The villagers resolved that every household would hide one Jewish family or at least one Jew.

Arnold Douwes, the son of the local pastor, had never had very much to do with Jews or Judaism, but when antisemitic measures were introduced, he threw himself body and soul into the effort to help Jews on the run by convincing the local inhabitants to give shelter to fugitive families. In addition, the villagers provided the fugitives with food, new identification papers, and financial support. Two teens, hidden under the floorboards of a Nieuwlande church building, published a handwritten newspaper for the Jews in hiding. Two copies remain.

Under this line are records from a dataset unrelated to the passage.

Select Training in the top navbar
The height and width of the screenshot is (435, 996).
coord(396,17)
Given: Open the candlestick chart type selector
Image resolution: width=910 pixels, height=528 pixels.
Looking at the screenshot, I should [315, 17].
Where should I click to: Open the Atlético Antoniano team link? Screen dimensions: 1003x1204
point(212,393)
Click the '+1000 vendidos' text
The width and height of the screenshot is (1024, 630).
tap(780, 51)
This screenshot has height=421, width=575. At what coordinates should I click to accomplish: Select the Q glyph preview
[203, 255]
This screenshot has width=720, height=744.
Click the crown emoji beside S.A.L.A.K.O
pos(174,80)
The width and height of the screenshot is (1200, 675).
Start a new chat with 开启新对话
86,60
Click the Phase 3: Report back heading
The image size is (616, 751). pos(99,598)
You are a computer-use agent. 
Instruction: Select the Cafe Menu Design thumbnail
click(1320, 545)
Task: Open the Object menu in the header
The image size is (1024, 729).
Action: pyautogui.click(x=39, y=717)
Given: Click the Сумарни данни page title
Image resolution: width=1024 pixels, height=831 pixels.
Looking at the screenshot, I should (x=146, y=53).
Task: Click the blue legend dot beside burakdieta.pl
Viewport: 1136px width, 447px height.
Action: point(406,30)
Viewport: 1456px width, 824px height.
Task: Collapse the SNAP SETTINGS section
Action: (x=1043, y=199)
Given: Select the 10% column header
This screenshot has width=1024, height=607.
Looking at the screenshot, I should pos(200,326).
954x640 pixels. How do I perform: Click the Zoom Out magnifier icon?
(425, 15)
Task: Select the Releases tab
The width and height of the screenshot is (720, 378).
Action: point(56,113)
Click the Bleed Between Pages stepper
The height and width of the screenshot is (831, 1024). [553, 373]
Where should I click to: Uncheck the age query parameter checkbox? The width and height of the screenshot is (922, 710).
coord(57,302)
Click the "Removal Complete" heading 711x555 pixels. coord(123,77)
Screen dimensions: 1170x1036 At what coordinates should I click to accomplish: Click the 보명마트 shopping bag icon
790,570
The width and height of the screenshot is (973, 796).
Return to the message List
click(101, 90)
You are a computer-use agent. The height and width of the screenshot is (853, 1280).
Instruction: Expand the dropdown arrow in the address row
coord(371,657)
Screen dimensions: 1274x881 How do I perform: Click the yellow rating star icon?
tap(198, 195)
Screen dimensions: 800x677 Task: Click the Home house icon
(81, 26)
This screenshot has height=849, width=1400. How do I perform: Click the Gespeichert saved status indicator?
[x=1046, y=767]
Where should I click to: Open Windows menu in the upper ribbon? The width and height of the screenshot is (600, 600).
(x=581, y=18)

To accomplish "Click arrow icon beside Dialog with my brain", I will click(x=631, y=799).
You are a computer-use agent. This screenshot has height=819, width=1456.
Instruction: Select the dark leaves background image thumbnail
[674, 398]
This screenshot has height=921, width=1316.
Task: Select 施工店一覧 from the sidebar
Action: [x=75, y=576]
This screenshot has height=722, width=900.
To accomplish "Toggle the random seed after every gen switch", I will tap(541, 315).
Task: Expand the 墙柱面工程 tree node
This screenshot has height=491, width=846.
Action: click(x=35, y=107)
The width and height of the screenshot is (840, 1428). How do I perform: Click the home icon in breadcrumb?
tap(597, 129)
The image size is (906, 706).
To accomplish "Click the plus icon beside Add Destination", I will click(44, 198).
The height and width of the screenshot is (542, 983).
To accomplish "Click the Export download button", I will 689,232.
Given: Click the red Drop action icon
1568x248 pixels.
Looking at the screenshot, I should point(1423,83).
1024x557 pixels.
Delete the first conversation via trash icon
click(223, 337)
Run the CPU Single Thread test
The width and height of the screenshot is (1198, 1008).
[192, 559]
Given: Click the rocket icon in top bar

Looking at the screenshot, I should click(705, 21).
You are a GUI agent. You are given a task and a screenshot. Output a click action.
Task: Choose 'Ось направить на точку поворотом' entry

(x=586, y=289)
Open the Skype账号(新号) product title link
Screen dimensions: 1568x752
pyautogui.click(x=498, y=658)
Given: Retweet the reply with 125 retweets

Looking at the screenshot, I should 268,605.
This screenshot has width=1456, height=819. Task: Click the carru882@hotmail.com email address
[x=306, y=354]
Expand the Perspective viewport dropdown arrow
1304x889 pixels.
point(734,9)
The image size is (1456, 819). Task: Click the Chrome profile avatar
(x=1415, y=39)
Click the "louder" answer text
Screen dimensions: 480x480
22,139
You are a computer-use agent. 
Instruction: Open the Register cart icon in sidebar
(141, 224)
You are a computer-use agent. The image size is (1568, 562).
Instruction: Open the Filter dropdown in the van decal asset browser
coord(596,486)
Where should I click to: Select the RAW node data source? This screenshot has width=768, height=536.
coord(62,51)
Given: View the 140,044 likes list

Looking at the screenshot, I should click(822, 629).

In 1988 a monument to honor the village of Nieuwlande was built in Yad Vashem, Jerusalem. In 1990 the village was one of two communities collectively honored as the Righteous Among the Nations by Yad Vashem in Israel for saving Jews in Nazi-occupied Europe. The other awardee was the French community of Le Chambon-sur-Lignon.

Nieuwlande had nearly no recognition for its heroism and had no entry in the Holocaust Encyclopedia of the United States Holocaust Memorial Museum. The first museum indicating Nieuwlande's rescue opened in 2018.